Electrospun Si and Si/C Fiber Anodes for Li-Ion Batteries

Abstract

Due to structural changes in silicon during lithiation/delithiation, most Li-ion battery anodes containing silicon show rapid gravimetric capacity fade upon charge/discharge cycling. Herein, we report on a new Si powder anode in the form of electrospun fibers with only poly(acrylic acid) (PAA) binder and no electrically conductive carbon. The performance of this anode was contrasted to a fiber mat composed of Si powder, PAA binder, and a small amount of carbon powder. Fiber mat electrodes were evaluated in half-cells with a Li metal counter/reference electrode. Without the addition of conductive carbon, a stable capacity of about 1500 mAh/g (normalized to the total weight of the anode) was obtained at 1C for 50 charge/discharge cycles when the areal loading of silicon was 0.30 mgSi/cm2, whereas a capacity of 800 mAh/g was obtained when the Si loading was increased to ~1.0 mgSi/cm2. On a Si weight basis, these capacities correspond to >3500 mAh/gSi.
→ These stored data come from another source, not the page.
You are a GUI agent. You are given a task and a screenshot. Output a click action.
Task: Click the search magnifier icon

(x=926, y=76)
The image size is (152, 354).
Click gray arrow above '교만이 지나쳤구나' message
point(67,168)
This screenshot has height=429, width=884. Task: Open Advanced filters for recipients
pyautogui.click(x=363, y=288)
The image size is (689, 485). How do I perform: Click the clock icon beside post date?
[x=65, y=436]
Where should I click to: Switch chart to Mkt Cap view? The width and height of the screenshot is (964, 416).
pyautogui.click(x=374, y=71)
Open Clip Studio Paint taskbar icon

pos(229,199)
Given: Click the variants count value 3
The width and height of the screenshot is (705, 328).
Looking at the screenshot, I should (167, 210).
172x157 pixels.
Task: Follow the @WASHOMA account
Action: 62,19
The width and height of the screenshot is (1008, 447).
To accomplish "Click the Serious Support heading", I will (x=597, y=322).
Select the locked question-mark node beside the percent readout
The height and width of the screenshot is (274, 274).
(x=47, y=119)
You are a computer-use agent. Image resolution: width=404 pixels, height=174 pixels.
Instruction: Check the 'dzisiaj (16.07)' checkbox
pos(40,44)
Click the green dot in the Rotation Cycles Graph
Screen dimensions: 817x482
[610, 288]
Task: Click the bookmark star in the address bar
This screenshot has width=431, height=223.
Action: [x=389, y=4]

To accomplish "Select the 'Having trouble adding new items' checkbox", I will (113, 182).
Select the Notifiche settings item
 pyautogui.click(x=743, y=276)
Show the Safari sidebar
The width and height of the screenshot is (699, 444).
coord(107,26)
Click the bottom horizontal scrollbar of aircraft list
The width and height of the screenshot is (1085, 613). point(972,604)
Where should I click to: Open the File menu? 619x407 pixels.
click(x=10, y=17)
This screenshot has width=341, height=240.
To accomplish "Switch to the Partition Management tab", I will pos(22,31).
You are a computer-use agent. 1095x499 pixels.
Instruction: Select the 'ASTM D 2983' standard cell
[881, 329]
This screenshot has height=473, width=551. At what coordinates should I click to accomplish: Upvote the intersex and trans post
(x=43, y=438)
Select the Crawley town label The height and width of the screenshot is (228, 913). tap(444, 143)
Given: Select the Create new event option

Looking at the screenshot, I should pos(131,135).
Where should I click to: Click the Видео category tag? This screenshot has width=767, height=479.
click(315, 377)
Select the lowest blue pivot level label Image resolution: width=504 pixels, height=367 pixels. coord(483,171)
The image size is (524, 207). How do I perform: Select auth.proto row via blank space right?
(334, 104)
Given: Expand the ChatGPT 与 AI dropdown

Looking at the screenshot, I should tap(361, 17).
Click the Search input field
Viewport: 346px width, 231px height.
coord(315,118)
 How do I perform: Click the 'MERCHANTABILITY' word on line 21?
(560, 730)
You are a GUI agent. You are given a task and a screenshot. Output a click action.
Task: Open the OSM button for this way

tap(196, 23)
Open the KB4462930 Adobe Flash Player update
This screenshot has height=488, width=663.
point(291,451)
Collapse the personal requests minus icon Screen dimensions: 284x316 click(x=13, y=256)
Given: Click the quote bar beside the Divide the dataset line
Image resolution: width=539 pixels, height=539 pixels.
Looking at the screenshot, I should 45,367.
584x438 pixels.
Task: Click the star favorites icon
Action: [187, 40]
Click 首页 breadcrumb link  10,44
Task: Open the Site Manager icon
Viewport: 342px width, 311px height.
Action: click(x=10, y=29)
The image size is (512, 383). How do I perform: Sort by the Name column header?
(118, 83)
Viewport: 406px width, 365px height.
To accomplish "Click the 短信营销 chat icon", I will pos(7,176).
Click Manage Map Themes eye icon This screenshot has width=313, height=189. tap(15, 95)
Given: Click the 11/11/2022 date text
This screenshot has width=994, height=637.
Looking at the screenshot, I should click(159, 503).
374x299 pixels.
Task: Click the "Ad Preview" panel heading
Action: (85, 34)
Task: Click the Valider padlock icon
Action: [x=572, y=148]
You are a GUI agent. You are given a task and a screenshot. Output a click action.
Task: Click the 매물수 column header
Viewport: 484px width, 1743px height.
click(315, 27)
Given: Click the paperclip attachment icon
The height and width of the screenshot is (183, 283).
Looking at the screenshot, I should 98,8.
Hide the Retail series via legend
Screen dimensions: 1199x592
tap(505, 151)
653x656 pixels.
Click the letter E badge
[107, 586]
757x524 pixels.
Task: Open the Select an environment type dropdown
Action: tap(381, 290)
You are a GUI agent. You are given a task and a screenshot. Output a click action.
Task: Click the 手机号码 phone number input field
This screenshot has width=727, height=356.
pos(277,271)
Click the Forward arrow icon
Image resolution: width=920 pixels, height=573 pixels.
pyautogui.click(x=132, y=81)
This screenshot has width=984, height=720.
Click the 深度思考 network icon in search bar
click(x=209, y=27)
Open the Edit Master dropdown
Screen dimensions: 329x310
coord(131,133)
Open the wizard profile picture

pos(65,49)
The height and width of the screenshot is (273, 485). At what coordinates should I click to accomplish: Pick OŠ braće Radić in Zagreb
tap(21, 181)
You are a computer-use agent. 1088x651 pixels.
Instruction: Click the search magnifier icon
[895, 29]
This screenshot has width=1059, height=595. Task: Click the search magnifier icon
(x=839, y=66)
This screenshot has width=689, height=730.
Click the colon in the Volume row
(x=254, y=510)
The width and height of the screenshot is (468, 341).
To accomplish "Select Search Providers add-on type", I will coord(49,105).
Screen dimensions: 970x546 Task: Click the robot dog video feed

The capacities were significantly higher than those found with a slurry-cast powdered Si anode with PAA binder. There was no change in fiber anode performance (gravimetric capacity and constant capacity with cycling) when a small amount of electrically conductive carbon was added to the electrospun fiber anodes when the Si loading was ≤1.0 mgSi/cm2.